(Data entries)
*** Block opens ***

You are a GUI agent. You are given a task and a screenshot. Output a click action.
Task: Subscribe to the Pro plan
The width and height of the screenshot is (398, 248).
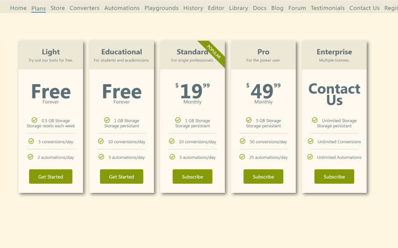click(263, 177)
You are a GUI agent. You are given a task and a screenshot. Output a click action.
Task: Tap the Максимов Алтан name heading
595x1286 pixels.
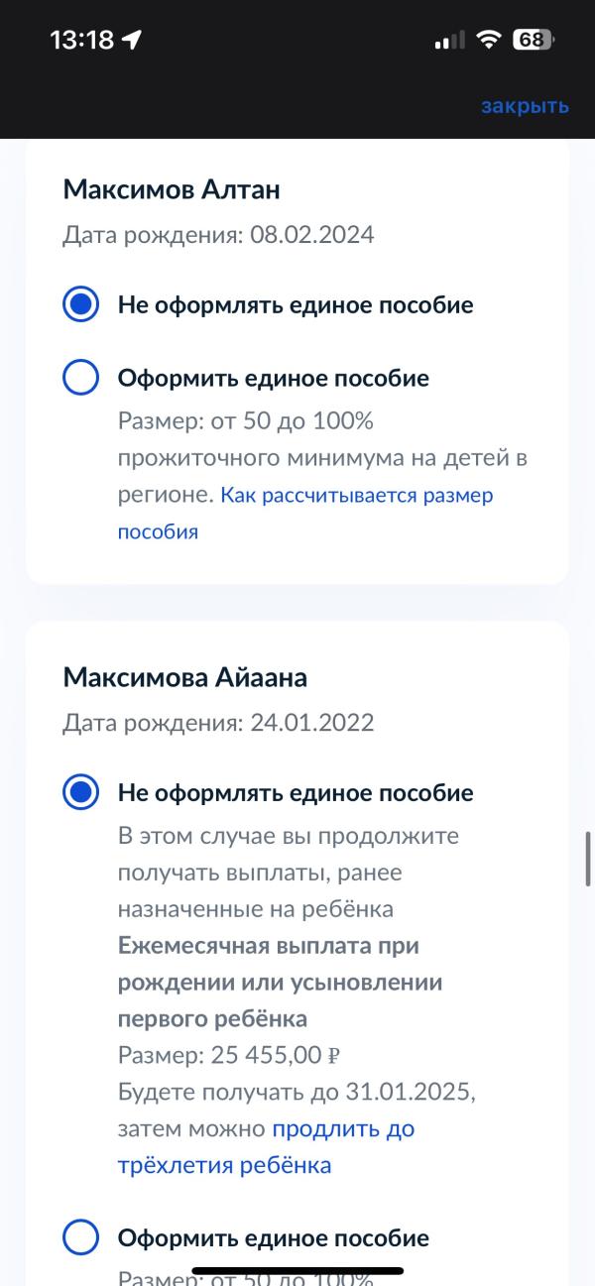pos(172,188)
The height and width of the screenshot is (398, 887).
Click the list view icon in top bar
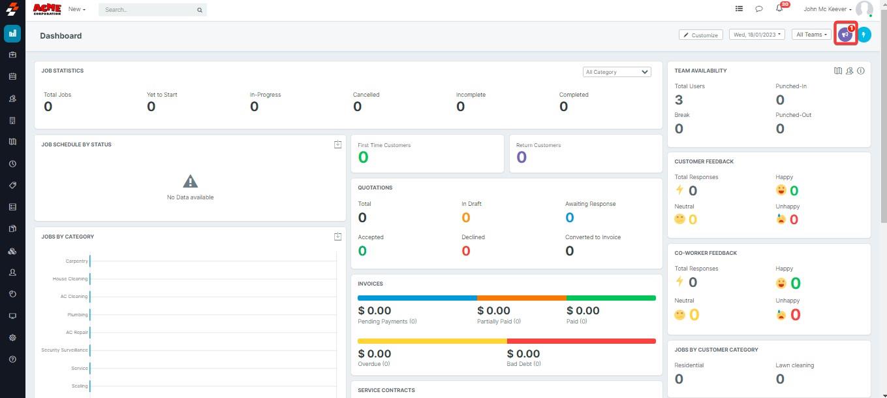coord(739,9)
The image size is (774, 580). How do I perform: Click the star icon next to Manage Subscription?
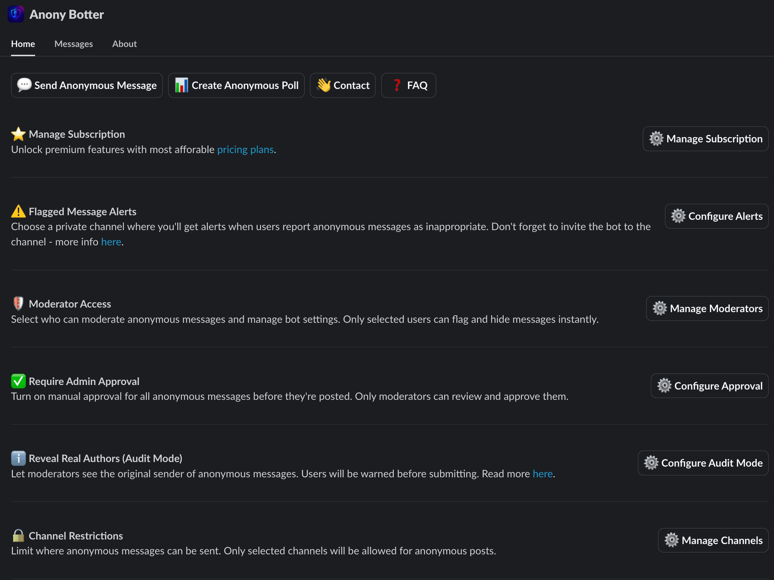coord(18,134)
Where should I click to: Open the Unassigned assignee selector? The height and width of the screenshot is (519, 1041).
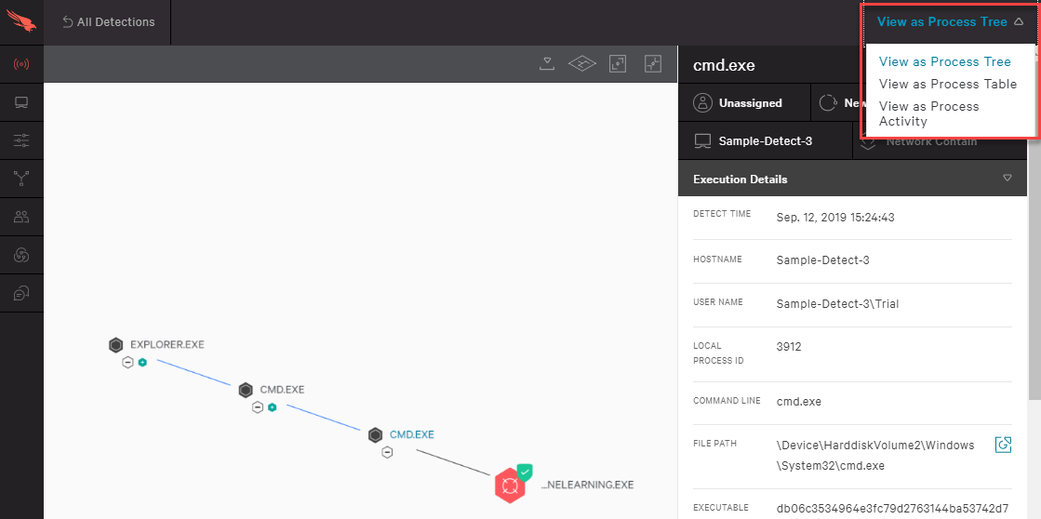pos(739,103)
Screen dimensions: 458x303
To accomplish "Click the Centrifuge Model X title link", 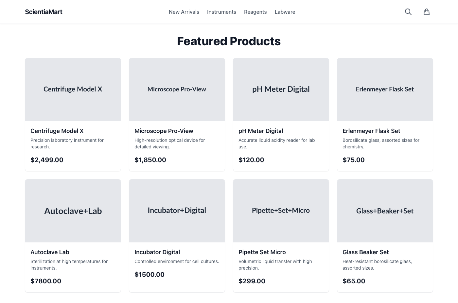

*** Block closes ***

Reproduce all the entries that precede this task, word for word, minus any pictures.

Worked solution
You are a GUI agent. You are given a task and a screenshot. Output a click action.
Task: Subscribe to the Pro plan
The width and height of the screenshot is (398, 248).
click(263, 177)
You are a GUI agent. You are given a task and a screenshot. Output a click action.
Task: Tap the Максимов Алтан name heading
595x1286 pixels.
pos(172,188)
The height and width of the screenshot is (398, 887).
Click the list view icon in top bar
coord(739,9)
The image size is (774, 580). How do I perform: Click the star icon next to Manage Subscription?
coord(18,134)
Where should I click to: Open the Unassigned assignee selector? The height and width of the screenshot is (519, 1041).
pos(739,103)
Screen dimensions: 458x303
To accomplish "Click the Centrifuge Model X title link", 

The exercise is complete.